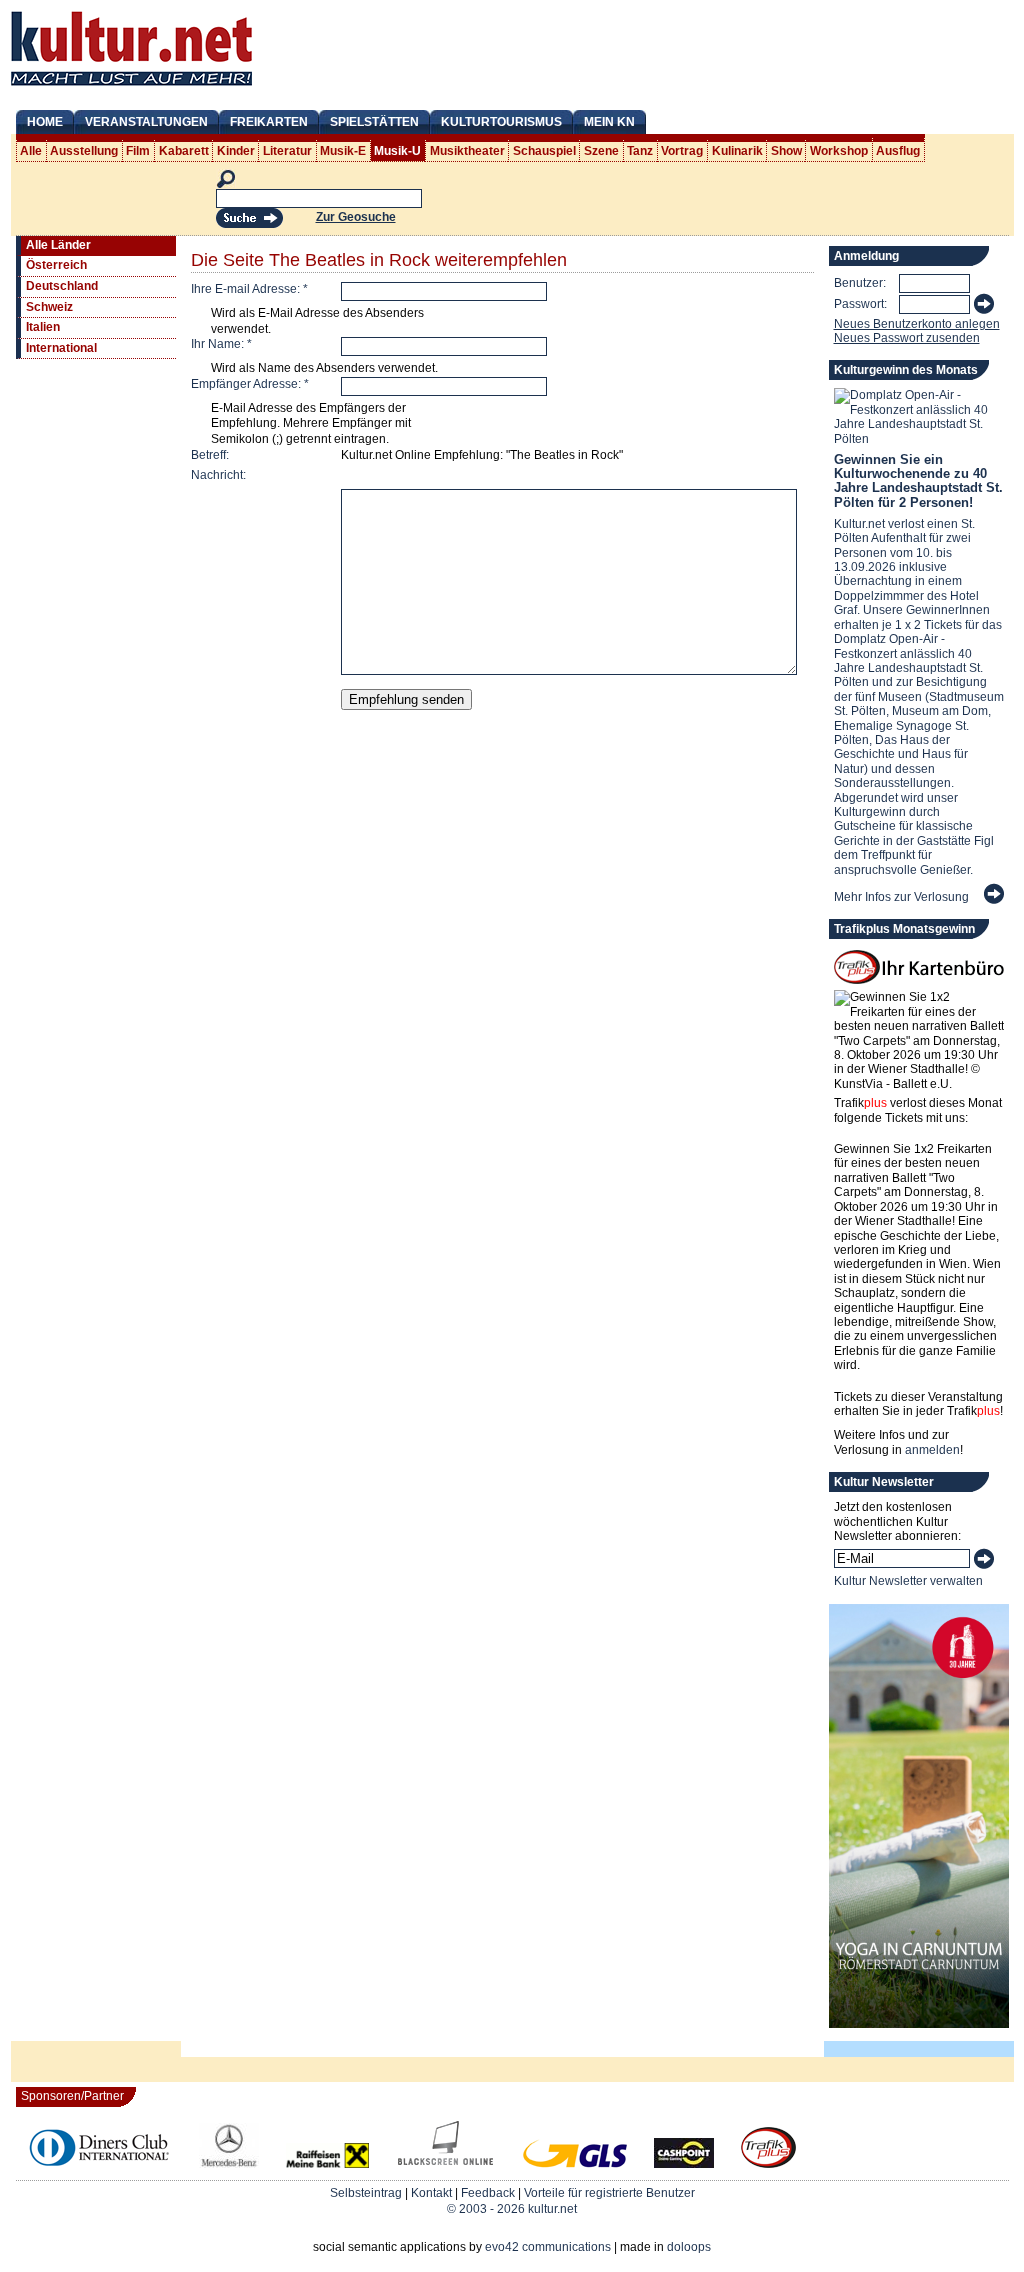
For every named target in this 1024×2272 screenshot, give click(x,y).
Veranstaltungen (146, 122)
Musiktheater (467, 151)
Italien (43, 327)
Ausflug (898, 151)
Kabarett (184, 151)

━━━━

* _EXERCISE PROMPT_
When the listing is transcribed, every line must match the original exactly, and the pictures must be left out.

* _PROBLEM SOLUTION_
For every named target in this 1024×2272 screenshot, give click(x,y).
Veranstaltungen (146, 122)
Musiktheater (467, 151)
Italien (43, 327)
Ausflug (898, 151)
Kabarett (184, 151)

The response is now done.